[Start Data supplied]

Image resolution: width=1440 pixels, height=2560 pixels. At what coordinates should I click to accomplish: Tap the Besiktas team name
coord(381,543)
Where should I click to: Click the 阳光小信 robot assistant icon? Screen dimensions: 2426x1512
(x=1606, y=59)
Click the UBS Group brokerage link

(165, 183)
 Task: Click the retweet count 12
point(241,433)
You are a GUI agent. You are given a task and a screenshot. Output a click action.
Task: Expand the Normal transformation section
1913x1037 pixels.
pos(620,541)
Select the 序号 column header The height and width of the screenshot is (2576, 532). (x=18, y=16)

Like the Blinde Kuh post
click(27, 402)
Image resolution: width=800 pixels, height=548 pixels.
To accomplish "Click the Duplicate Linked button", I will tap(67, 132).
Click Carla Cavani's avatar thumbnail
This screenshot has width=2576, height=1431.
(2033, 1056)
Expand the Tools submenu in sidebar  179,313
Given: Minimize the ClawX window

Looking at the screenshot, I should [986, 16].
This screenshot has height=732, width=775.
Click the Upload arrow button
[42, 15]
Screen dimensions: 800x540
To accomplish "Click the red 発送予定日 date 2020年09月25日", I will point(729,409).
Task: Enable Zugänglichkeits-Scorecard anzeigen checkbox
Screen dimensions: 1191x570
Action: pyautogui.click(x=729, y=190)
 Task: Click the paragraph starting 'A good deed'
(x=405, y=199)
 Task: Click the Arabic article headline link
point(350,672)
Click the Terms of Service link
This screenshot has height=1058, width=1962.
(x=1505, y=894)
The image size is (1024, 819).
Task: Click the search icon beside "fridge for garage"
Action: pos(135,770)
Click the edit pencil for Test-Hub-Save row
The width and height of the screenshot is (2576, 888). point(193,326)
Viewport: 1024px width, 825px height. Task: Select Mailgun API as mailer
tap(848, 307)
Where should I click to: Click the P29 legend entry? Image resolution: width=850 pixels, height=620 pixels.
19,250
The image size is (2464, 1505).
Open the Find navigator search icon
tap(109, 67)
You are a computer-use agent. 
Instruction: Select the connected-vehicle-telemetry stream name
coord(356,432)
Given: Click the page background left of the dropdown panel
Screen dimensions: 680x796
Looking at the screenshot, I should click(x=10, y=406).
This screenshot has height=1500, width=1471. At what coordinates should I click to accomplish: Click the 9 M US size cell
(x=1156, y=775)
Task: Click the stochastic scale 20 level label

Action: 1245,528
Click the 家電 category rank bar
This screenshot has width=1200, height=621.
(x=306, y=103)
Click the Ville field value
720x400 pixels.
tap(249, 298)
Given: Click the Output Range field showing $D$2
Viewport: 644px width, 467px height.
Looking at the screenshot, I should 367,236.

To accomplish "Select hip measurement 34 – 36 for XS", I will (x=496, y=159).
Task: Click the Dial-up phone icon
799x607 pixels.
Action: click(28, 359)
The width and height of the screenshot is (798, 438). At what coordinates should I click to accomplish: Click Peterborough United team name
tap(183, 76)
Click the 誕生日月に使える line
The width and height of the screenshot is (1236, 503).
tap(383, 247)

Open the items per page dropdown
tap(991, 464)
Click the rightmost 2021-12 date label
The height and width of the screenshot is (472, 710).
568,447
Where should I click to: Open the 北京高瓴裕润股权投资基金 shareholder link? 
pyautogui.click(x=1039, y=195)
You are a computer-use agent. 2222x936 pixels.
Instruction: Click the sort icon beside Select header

[End Data supplied]

Please recast all of the material above as a numbered list with one line per item, leaving out the blank lines.

1. Image resolution: width=1440 pixels, height=2560 pixels. At what coordinates should I click to accomplish: Tap the Besiktas team name
2. coord(381,543)
3. Where should I click to: Click the 阳光小信 robot assistant icon? Screen dimensions: 2426x1512
4. (x=1606, y=59)
5. Click the UBS Group brokerage link
6. (165, 183)
7.  Task: Click the retweet count 12
8. point(241,433)
9. You are a GUI agent. You are given a task and a screenshot. Output a click action.
10. Task: Expand the Normal transformation section
11. 1913x1037 pixels.
12. pos(620,541)
13. Select the 序号 column header The height and width of the screenshot is (2576, 532). (x=18, y=16)
14. Like the Blinde Kuh post
15. click(27, 402)
16. Image resolution: width=800 pixels, height=548 pixels.
17. To accomplish "Click the Duplicate Linked button", I will tap(67, 132).
18. Click Carla Cavani's avatar thumbnail
19. This screenshot has width=2576, height=1431.
20. (2033, 1056)
21. Expand the Tools submenu in sidebar  179,313
22. Given: Minimize the ClawX window
23. Looking at the screenshot, I should [986, 16].
24. This screenshot has height=732, width=775.
25. Click the Upload arrow button
26. [42, 15]
27. Screen dimensions: 800x540
28. To accomplish "Click the red 発送予定日 date 2020年09月25日", I will point(729,409).
29. Task: Enable Zugänglichkeits-Scorecard anzeigen checkbox
30. Screen dimensions: 1191x570
31. Action: pyautogui.click(x=729, y=190)
32.  Task: Click the paragraph starting 'A good deed'
33. (x=405, y=199)
34.  Task: Click the Arabic article headline link
35. point(350,672)
36. Click the Terms of Service link
37. This screenshot has height=1058, width=1962.
38. (x=1505, y=894)
39. The image size is (1024, 819).
40. Task: Click the search icon beside "fridge for garage"
41. Action: pos(135,770)
42. Click the edit pencil for Test-Hub-Save row
43. The width and height of the screenshot is (2576, 888). point(193,326)
44. Viewport: 1024px width, 825px height. Task: Select Mailgun API as mailer
45. tap(848, 307)
46. Where should I click to: Click the P29 legend entry? Image resolution: width=850 pixels, height=620 pixels.
47. 19,250
48. The image size is (2464, 1505).
49. Open the Find navigator search icon
50. tap(109, 67)
51. You are a computer-use agent. 
52. Instruction: Select the connected-vehicle-telemetry stream name
53. coord(356,432)
54. Given: Click the page background left of the dropdown panel
55. Screen dimensions: 680x796
56. Looking at the screenshot, I should click(x=10, y=406).
57. This screenshot has height=1500, width=1471. At what coordinates should I click to accomplish: Click the 9 M US size cell
58. (x=1156, y=775)
59. Task: Click the stochastic scale 20 level label
60. Action: 1245,528
61. Click the 家電 category rank bar
62. This screenshot has width=1200, height=621.
63. (x=306, y=103)
64. Click the Ville field value
65. 720x400 pixels.
66. tap(249, 298)
67. Given: Click the Output Range field showing $D$2
68. Viewport: 644px width, 467px height.
69. Looking at the screenshot, I should 367,236.
70. To accomplish "Select hip measurement 34 – 36 for XS", I will (x=496, y=159).
71. Task: Click the Dial-up phone icon
72. 799x607 pixels.
73. Action: click(28, 359)
74. The width and height of the screenshot is (798, 438). At what coordinates should I click to accomplish: Click Peterborough United team name
75. tap(183, 76)
76. Click the 誕生日月に使える line
77. The width and height of the screenshot is (1236, 503).
78. tap(383, 247)
79. Open the items per page dropdown
80. tap(991, 464)
81. Click the rightmost 2021-12 date label
82. The height and width of the screenshot is (472, 710).
83. 568,447
84. Where should I click to: Open the 北京高瓴裕润股权投资基金 shareholder link? 
85. pyautogui.click(x=1039, y=195)
86. You are a computer-use agent. 2222x936 pixels.
87. Instruction: Click the sort icon beside Select header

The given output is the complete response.